O "pizzo", ou extorsão mafiosa, continua sendo cobrado na Sicília - GETTY/MARCELLO PATERNOSTRO/BBC - GETTY/MARCELLO PATERNOSTRO/BBC
O "pizzo", ou extorsão mafiosa, continua sendo cobrado na Sicília
Imagem: GETTY/MARCELLO PATERNOSTRO/BBC

O trabalho da sociedade civil foi determinante. Associações como Addio pizzo (literalmente, "Adeus à extorsão mafiosa"), nascida em 2004 e que agrupa mais de mil comerciantes e empresários que se recusam a pagar à Cosa Nostra, tornaram visível o repúdio ao grupo mafioso. No entanto, o pagamento do "pizzo" segue amplamente praticado na Sicília.

"Como confirma a maior parte das pesquisas sobre o fenômeno extorsivo, os empresários que aceitam (o pagamento) são ainda a grande maioria. Mas é difícil saber quantos pagam (propina)", explica um relatório sobre a máfia publicado pela Federação de Associações contra a Fraude da Itália.

Para Salvatore Lupo, a atividade mafiosa "por excelência é a da extorsão", por permitir controlar atividades econômicas sobre um território limitado. "A (indústria de) construção e distribuição, os supermercados, o comércio... são os setores nos quais a máfia opera de forma mais simples".
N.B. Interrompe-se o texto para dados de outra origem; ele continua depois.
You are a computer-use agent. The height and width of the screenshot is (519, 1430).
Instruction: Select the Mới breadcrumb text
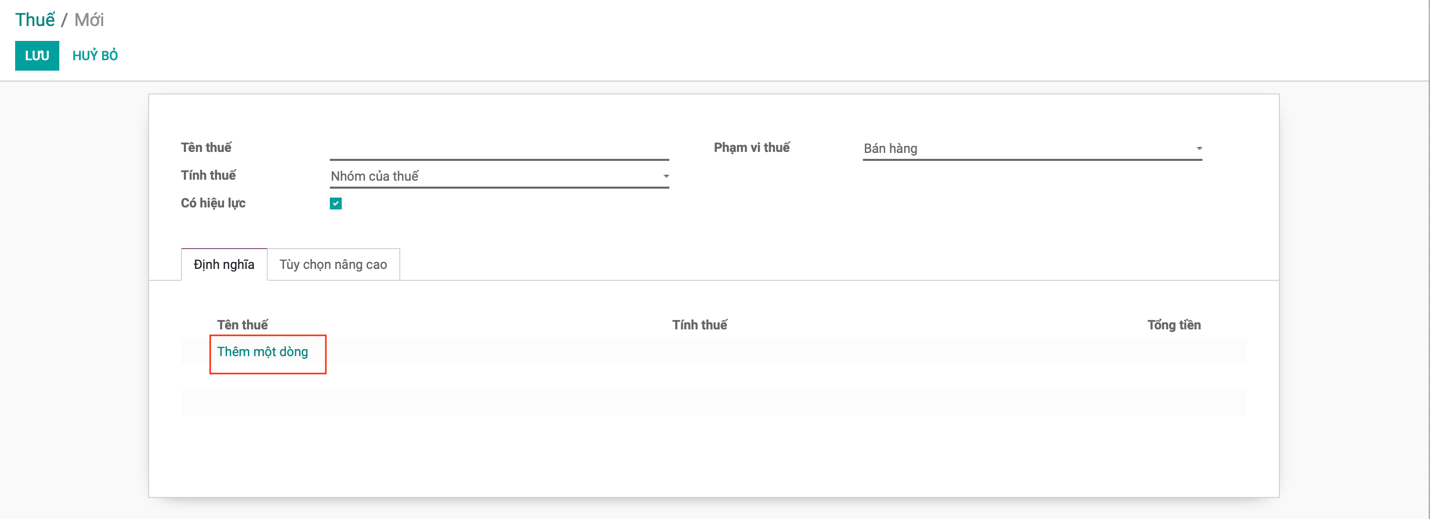pyautogui.click(x=89, y=20)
À manutenção das atividades mafiosas tradicionais soma-se mais discrição na forma de atuar hoje. Os grandes atentados e assassinatos em plena luz do dia são menos frequentes.

"A Máfia foi abatida e enfraquecida, e isso é muito importante destacar. Mas ela tenta se reorganizar, na minha opinião, e uma das estratégias mais importantes é a crescente presença da Máfia na economia legal. É o que na Itália chamamos de zona cinza. Aqui o problema é a introdução de mafiosos com relações de cumplicidade e de interesses cruzados com expoentes da economia legal, com empresários", afirma Sciarrone.

Em 2010, a polícia italiana confiscou armas usadas pela Cosa Nostra - GETTY/MARCELLO PATERNOSTRO/BBC - GETTY/MARCELLO PATERNOSTRO/BBC
Em 2010, a polícia italiana confiscou armas usadas pela Cosa Nostra
Imagem: GETTY/MARCELLO PATERNOSTRO/BBC

No entanto, os limites entre a corrupção política e econômica e as atividades da Máfia propriamente dita nem sempre são claros.

"São grupos de negócios que têm recursos acumulados, inclusive do passado, e que continuam ativos em negócios que poderíamos chamar de limpos. Mas com métodos corruptos", sugere Lupo.

O especialista define a Máfia como uma "patologia da democracia" e insiste que os problemas e as carências democráticas que propiciaram o surgimento do crime organizado perduram na Sicília e no resto da Itália.

Por isso, apesar do otimismo diante do enfraquecimento da Cosa Nostra, os especialistas concordam que sua ruína não foi completa. "Foi derrotada numa batalha importantíssima. A guerra, no entanto, continua", conclui Lupo.